- 38°37′23″N 140°55′17″E﻿ / ﻿38.62306°N 140.92139°E
- Periods: Nara to Heian period
- Location: Ōsaki, Miyagi, Japan
- Region: Tōhoku region

Site notes
- Public access: Yes (no facilities)

= Daikichiyama Tile Kiln Site =

Archaeological site in Õsaki, Tohoku, Japan

The Daikichiyama Tile Kiln ruin (大吉山瓦窯跡, Daikichiyama Kawara Kama-ato) is an archaeological site with the remains of a late Nara period to early Heian period roof tile production site located in what is now the city of Ōsaki, Miyagi Prefecture in the Tōhoku region of northern Japan. It has been protected by the central government as a National Historic Site since 1976.

==Overview==
As the imperial government extended control over Mutsu Province in the 8th Century AD, a number of fortified administrative centers and Buddhist temples were built in the area centered on Taga Castle. One feature of the buildings in these structures was the use of tiled roofs, which was a symbol of continental culture and the advanced state of the central administration.

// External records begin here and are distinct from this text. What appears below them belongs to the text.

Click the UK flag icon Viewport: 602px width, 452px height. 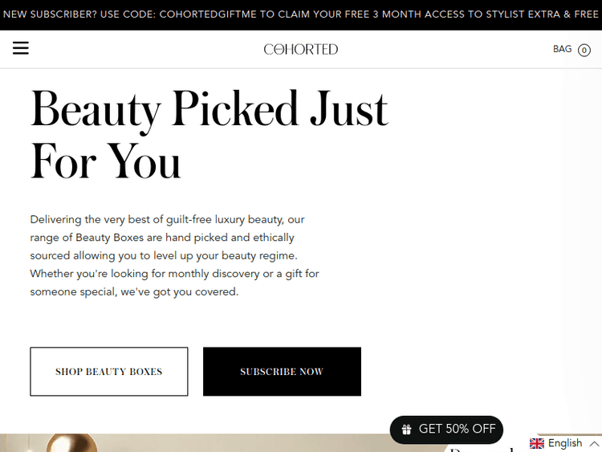click(537, 443)
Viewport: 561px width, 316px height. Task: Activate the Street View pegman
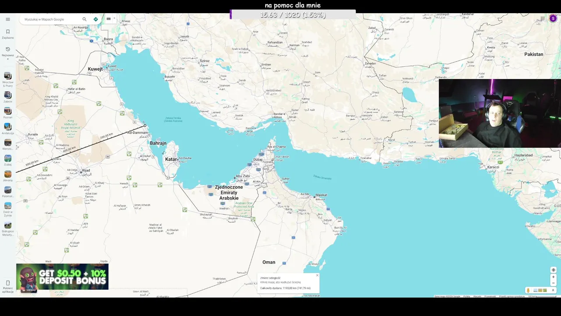click(528, 290)
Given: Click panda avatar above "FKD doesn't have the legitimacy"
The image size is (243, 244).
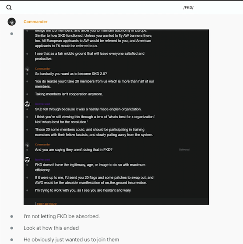Looking at the screenshot, I should (x=28, y=159).
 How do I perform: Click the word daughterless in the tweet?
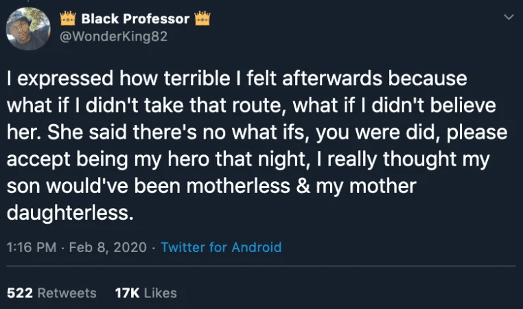point(70,213)
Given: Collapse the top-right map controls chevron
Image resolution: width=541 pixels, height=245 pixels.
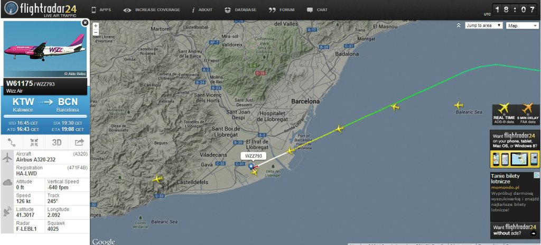Looking at the screenshot, I should tap(459, 25).
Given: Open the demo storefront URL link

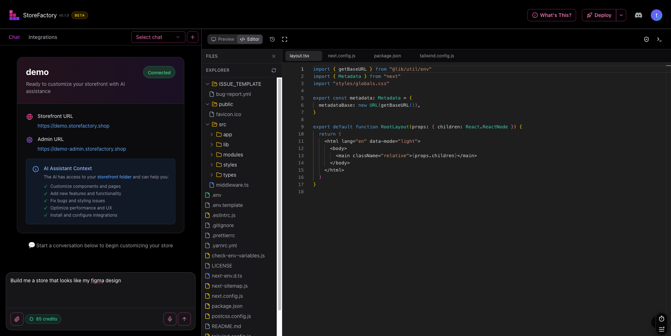Looking at the screenshot, I should pyautogui.click(x=73, y=126).
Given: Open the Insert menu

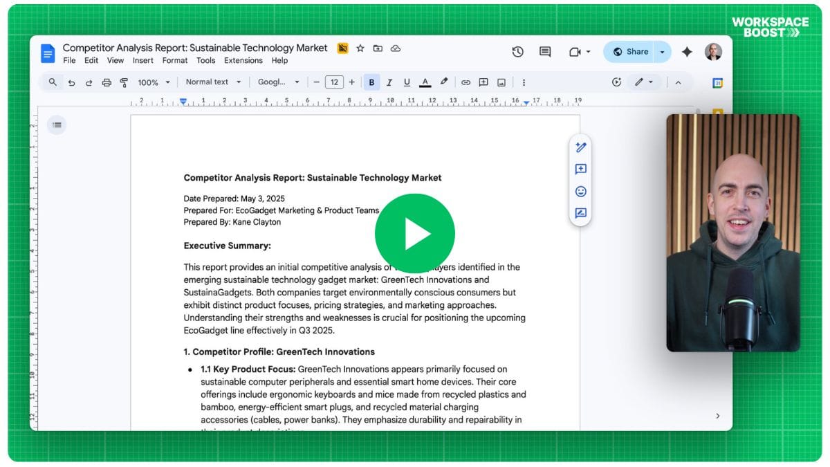Looking at the screenshot, I should 143,61.
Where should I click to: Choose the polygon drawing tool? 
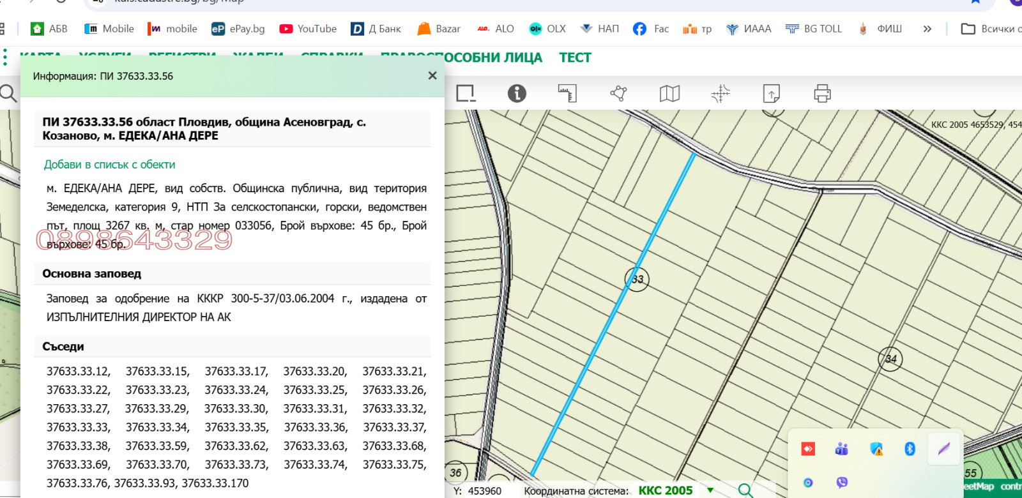coord(618,94)
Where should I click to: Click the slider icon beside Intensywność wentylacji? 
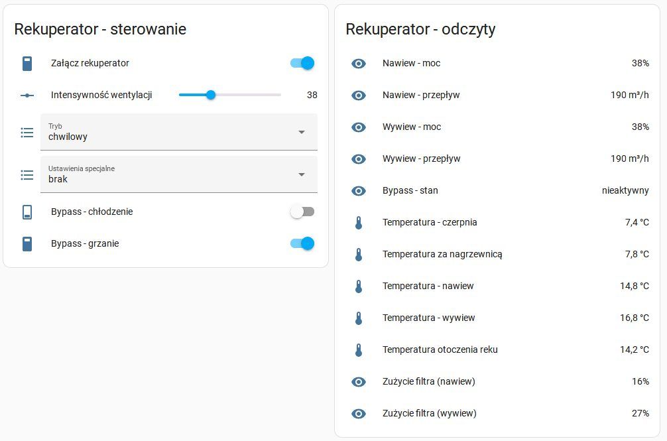27,95
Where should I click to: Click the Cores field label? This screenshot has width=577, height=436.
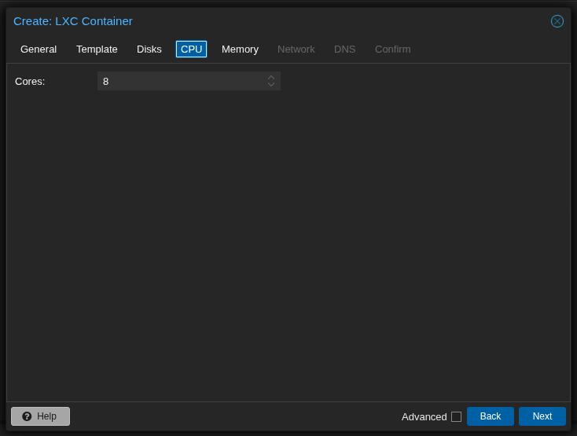[30, 81]
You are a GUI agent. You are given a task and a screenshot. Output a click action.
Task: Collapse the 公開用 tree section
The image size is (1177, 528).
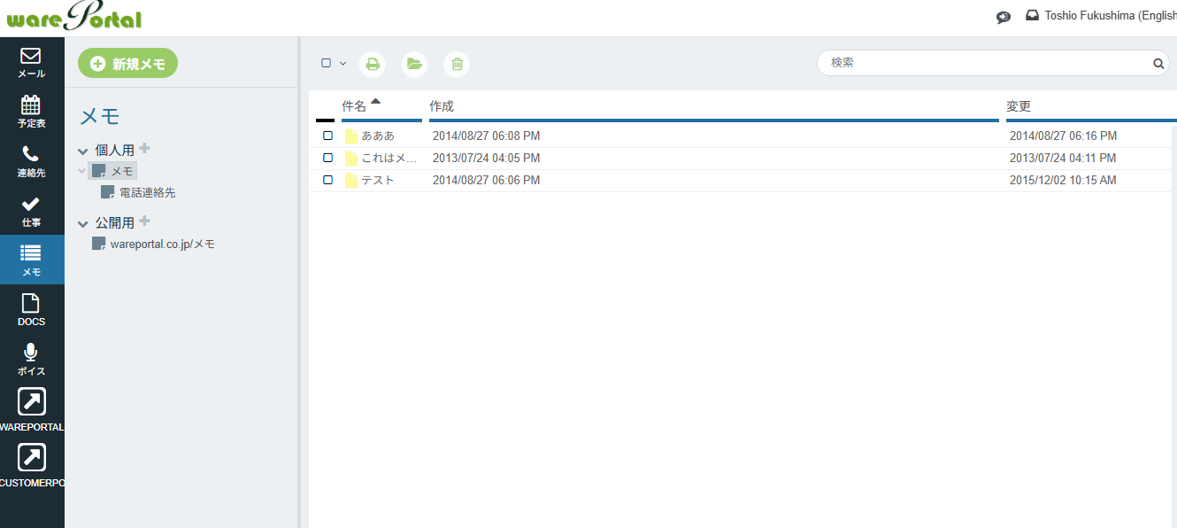(83, 224)
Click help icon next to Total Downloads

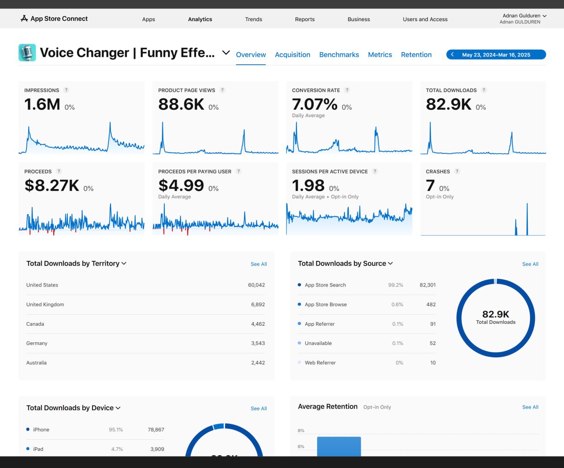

The Daikichiyama Kilns are one of several kilns which have been found within what is now Miyagi Prefecture dating from this period. These kilns were located in hilly land, near the sources of clay and fuel for the kilns. From the design patterns on shards found at the site, it was determined that the tiles from the kilns were used at Taga Castle, over 40 kilometers to the south, among other areas.

The site is located on the eastern slope of a hill about 50 meters in height, and consists of perhaps five kilns. The kilns are built underground into the slope of a hill, and are a stepless form of the traditional anagama kiln. The site has not be excavated in detail. Various styles of roof tiles have been recovered from the site, including cylindrical, flat, arch-shaped, and parts of a demon-shaped end tile. These are identical to tiles found at the site of Taga Castle, indicating that this was an official kiln of Mutsu Province.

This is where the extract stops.